Reading Group Feature Selection - SS 07
- target group: (PhD-)students and staff with some ML background
- time and place: Wednesday, 11:30-12:30 at E302 or a nearby seminar room
- contact: weizsaec@rbg.informatik.tu-darmstadt.de
Introduction
Feature selection is the task of choosing an subset S of input variables/features that yields high performance when used by some learning algorithm. This explanation is somehow vague.
- Representation of the superset: Let V be the set that contains all variables considered. Is V given explicitly, such that we can do search on it by locking at any member in turn, or is it only an abstract set from which we can generate members but where exhaustive search is unfeasible?
- Division of Feature Selection and Learning: Doesn't the selection of useful variables and learning weights for a model using these variables belong together?
of which a survey is given in
- [GuyonE05]: An Introduction to Variable and Feature Selection, Isabelle Guyon, André Elisseeff, JMLR Special Issue on Variable and Feature Selection (Kernel Machines Section), 2003.
Further, we want to contrast these techniques to those that are used in symbolic rule learning algorithms, as rules can also be taken as binary variables.
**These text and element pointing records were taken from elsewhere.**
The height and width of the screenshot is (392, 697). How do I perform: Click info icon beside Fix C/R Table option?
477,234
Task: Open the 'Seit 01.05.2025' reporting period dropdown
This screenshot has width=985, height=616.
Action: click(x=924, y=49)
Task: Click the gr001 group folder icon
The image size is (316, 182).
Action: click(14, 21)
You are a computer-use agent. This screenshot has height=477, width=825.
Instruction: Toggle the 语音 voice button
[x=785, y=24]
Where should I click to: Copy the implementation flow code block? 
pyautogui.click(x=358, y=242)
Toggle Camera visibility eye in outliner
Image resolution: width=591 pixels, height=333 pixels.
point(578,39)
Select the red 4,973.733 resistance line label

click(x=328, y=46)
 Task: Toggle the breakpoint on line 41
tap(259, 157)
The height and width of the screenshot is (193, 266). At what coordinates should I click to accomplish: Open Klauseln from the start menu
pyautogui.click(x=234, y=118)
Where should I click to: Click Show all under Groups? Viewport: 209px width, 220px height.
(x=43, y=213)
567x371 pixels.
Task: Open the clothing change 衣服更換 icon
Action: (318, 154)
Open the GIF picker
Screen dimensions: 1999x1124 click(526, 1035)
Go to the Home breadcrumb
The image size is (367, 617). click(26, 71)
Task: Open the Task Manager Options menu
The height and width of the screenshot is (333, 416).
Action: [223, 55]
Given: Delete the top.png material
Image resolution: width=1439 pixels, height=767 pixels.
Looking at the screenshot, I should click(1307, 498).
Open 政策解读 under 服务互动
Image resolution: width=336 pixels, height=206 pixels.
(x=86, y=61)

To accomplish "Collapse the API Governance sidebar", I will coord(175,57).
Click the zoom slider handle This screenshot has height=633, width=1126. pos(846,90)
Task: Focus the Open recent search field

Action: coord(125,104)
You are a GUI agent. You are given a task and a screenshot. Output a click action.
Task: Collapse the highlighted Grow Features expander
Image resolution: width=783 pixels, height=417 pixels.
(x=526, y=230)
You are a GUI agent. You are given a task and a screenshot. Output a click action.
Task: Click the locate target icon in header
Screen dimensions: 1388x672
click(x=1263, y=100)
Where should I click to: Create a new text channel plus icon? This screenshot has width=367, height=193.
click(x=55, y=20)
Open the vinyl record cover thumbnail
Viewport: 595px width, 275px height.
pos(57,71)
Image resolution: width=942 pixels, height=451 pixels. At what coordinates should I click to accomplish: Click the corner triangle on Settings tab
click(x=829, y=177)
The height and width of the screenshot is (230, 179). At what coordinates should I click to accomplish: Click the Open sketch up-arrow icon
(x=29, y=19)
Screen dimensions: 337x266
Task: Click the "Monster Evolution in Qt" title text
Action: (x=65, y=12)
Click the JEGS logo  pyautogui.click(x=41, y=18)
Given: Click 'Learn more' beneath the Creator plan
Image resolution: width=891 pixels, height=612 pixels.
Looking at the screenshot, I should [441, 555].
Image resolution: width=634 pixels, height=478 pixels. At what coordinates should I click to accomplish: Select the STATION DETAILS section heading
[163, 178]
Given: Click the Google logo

- Selection of Relevant Features and Examples in Machine Learning , Avrim L. Blum, Pat Langley, 1997
Schedule
Date | Reading | Presenter |
---|---|---|
16.5.2007 | Intro | |
23.5.2007 | Feature selection based on mutual information: criteria of max-dependency, max-relevance, and min-redundancy | Sang-Hyeun |
30.5.2007 | Searching for Interacting Features | Nik |
6.6.2007 | Distributional Word Clusters vs. Words for Text Categorization | Eneldo |
13.6.2007 | Ranking a Random Feature for Variable and Feature Selection | Frederik |
20.6.2007 | Semi-supervised Feature Selection via Spectral Analysis Selection | Lorenz |
Systematics following [GuyonE05]
For an first overview we make the following distinction of feature selection approaches, where we follow the survey paper [GuyonE2005].- filters - selection schemes that do not depend on nor use any predictor
- wrappers - approximated optimization of subsets w.r.t. the cost function of the predictor
- embedded - integration of feature selection criteria into the cost function of the learner
Reading Proposals
- further proposals welcome
Filters
- [DhillonMK03]: A Divisive Information Theoretic Feature Clustering Algorithm for Text Classification, Inderjit S. Dhillon, Subramanyam Mallela, Rahul Kumar, 2003. About: Feature creation by distributional clustering based information theoretic relations, applied to (hierarchical) text classification. See [GuyonE05] section 5.1, see also Bekkerman et al. 2003.
- [StoppigliaDDO03]: Ranking a Random Feature for Variable and Feature Selection, Hervé Stoppiglia, Gérard Dreyfus, Rémi Dubois, Yacine Oussar, 2003. About: Combines feature ranking via Gram-Schmid on example space with setting random probe in order get the right cut. See [GuyonE05], section 4.2.
- [ZhengL07]: Searching for Interacting Features, Z. Zhao and H. Liu, 2007. About: find subsets of features that have joint relevance (..).
- [ZhengL07b]: Semi-supervised Feature Selection via Spectral Analysis, Z. Zhao and H. Liu, 2007. About: Graphtheory based ranking of features. If the image of a point in the example space w.r.t. to the root of the Laplacian of the similarity matrix has great L_2 norm, the corresponding feature is considered to fit less to the given similarities and is therefore less relevant.
Filters/Wrappers
- [PengLD05]: Feature selection based on mutual information: criteria of max-dependency, max-relevance, and min-redundancy, Peng, H.C., Long, F., and Ding, C., 2005. About: Section 3 gives an analytical discussion of the selection criteria mentioned in the title. Later they show how they can efficiently be used for wrapping techniques.
Embedded
- [WestonEST03]: Use of the Zero Norm with Linear Models and Kernel Methods, Jason Weston, André Elisseeff, Bernhard Schölkopf, Mike Tipping, 2003. About: Prototype embedded selection where in SVM the L_2 regularization is (approximately) replaced by L_0, e.g. by counting the non-zeros.
- [PerkinsLT03]: Grafting: Fast, Incremental Feature Selection by Gradient Descent in Function Space, Simon Perkins, Kevin Lacker, James Theiler, 2003. About: Embedded selection based on sensitivity of some elaborated cost function to changes of so far unused features weights.
- [McCallum03]: Efficiently Inducing Features of Conditional Random Fields. Andrew McCallum, 2003. About: Embedded forward selection based on the conditional likelihood of the CRF-model as trained so far.